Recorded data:
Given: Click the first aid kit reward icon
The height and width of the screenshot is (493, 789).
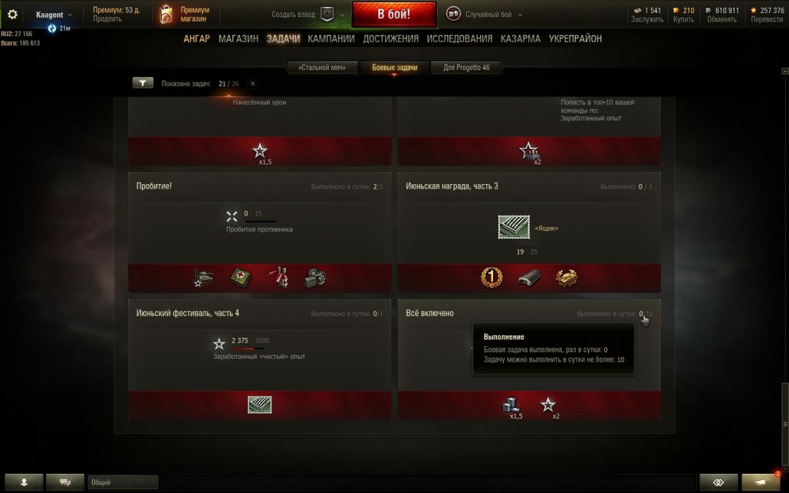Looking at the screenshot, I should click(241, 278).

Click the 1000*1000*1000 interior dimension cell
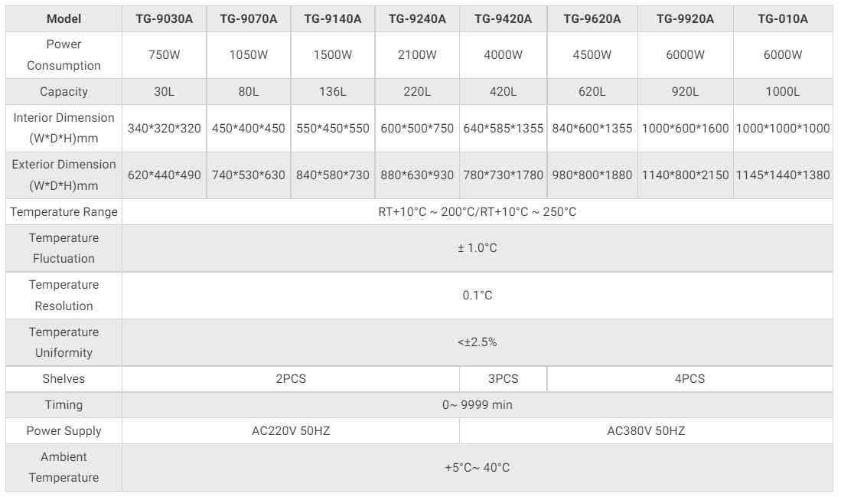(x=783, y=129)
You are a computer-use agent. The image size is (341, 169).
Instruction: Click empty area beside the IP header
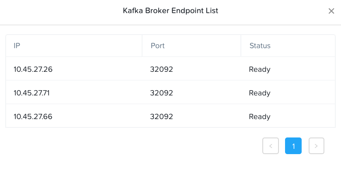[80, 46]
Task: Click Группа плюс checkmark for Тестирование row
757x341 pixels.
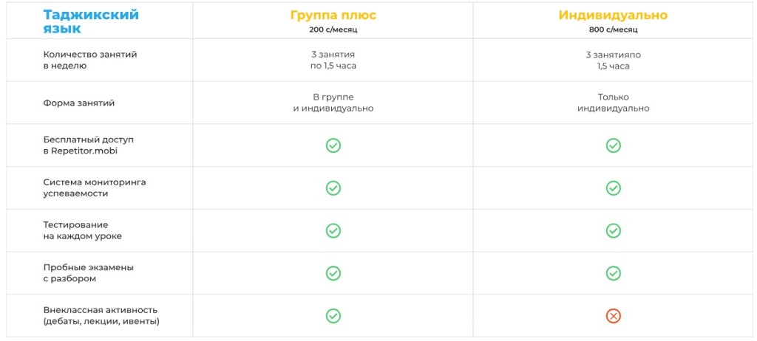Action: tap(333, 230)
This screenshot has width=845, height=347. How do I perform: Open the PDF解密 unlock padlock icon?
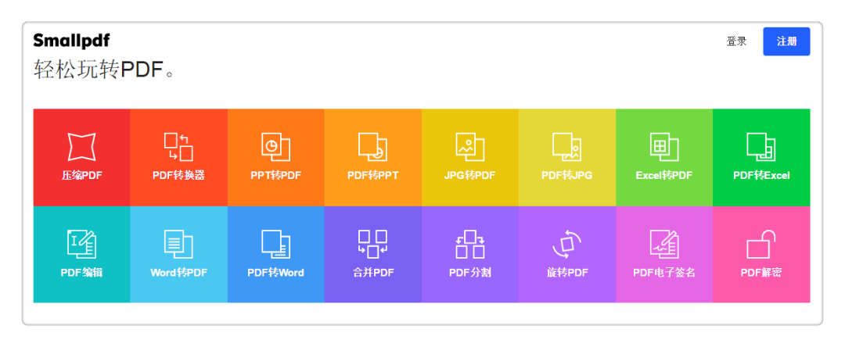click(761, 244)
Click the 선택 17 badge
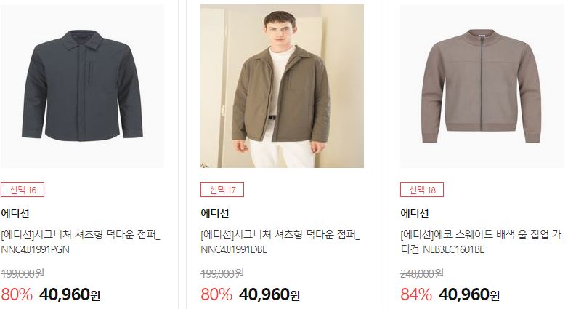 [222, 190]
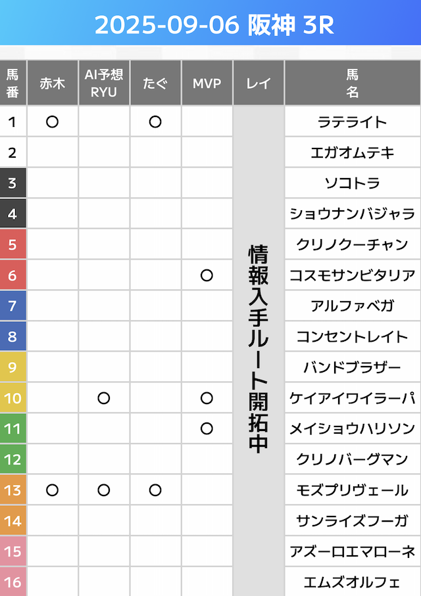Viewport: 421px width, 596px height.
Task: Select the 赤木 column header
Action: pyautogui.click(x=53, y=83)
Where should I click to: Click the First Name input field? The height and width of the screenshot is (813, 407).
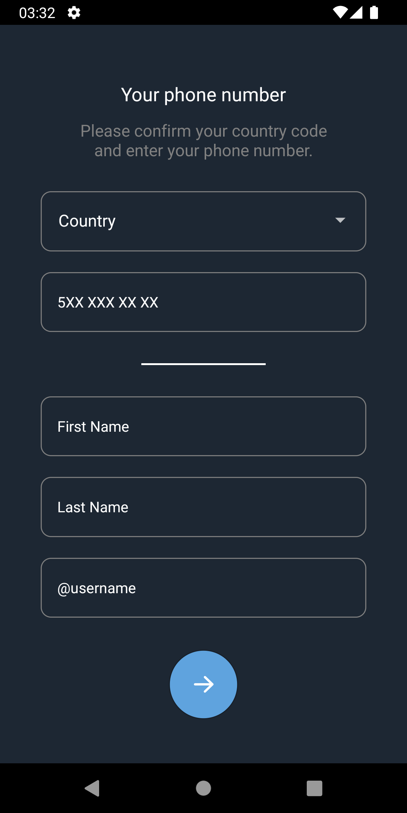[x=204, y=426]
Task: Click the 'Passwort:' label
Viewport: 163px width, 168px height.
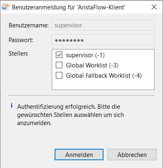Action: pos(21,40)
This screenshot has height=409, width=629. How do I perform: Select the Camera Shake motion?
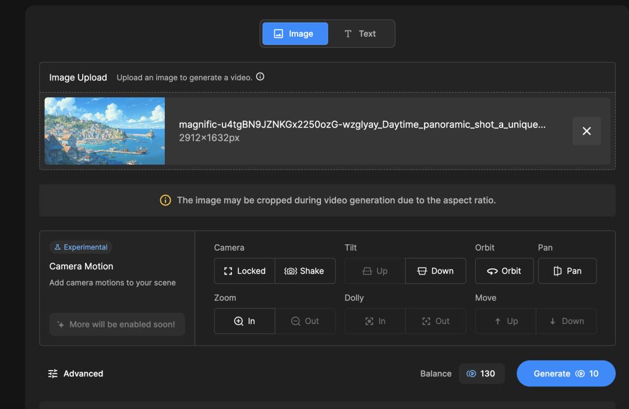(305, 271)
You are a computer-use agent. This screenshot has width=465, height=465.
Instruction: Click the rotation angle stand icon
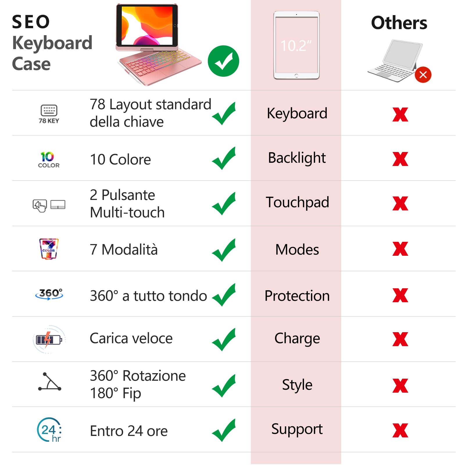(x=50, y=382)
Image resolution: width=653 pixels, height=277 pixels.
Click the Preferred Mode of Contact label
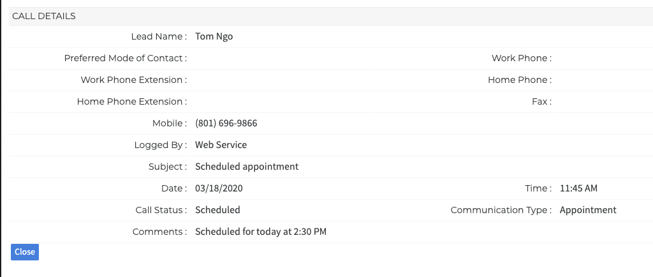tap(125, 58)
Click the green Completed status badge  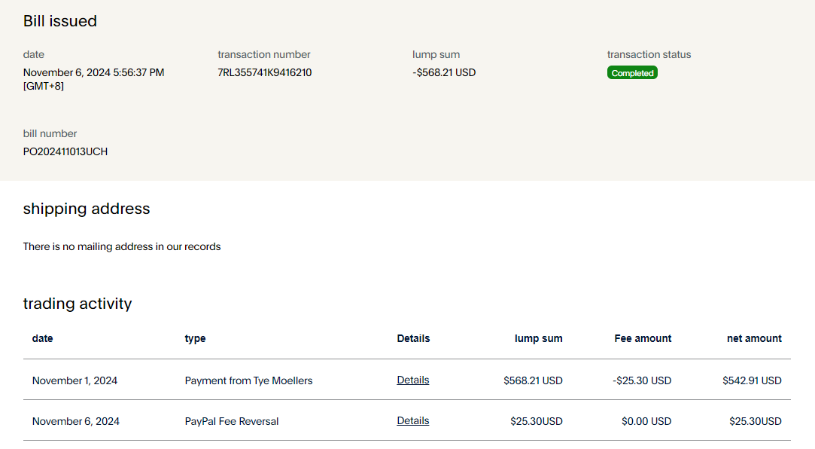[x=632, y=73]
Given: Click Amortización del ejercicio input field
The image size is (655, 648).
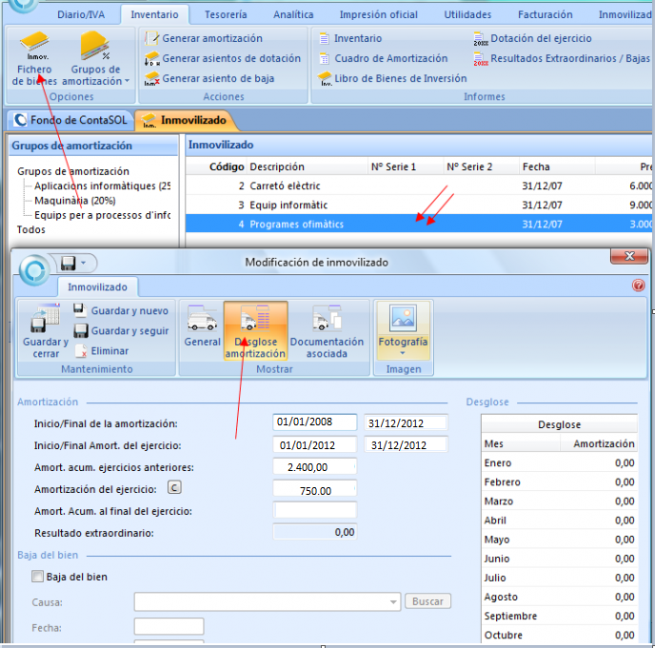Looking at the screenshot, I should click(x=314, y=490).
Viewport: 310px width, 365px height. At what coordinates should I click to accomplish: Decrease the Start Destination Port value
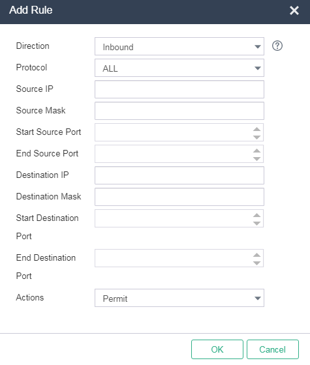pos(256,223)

**Exercise prompt**
With the pictures omitted, set down each line exactly, starting at the first line of the records above and ending with the line that contains "Task: Click the 'Passwort:' label".

**Result of the exercise**
Given: Click the first aid kit reward icon
The height and width of the screenshot is (493, 789).
Looking at the screenshot, I should click(241, 278).

Click the 1000*1000*1000 interior dimension cell
(x=783, y=129)
You are a computer-use agent. The image size is (341, 169).
Instruction: Click empty area beside the IP header
[80, 46]
Task: Click Группа плюс checkmark for Тестирование row
757x341 pixels.
Action: tap(333, 230)
This screenshot has width=845, height=347. How do I perform: Open the PDF解密 unlock padlock icon?
click(761, 244)
Click the 선택 17 badge
 [222, 190]
Viewport: 421px width, 596px height.
Task: Select the 赤木 column header
Action: pyautogui.click(x=53, y=83)
Where should I click to: Click the First Name input field? The height and width of the screenshot is (813, 407).
[x=204, y=426]
Task: Click the 'Passwort:' label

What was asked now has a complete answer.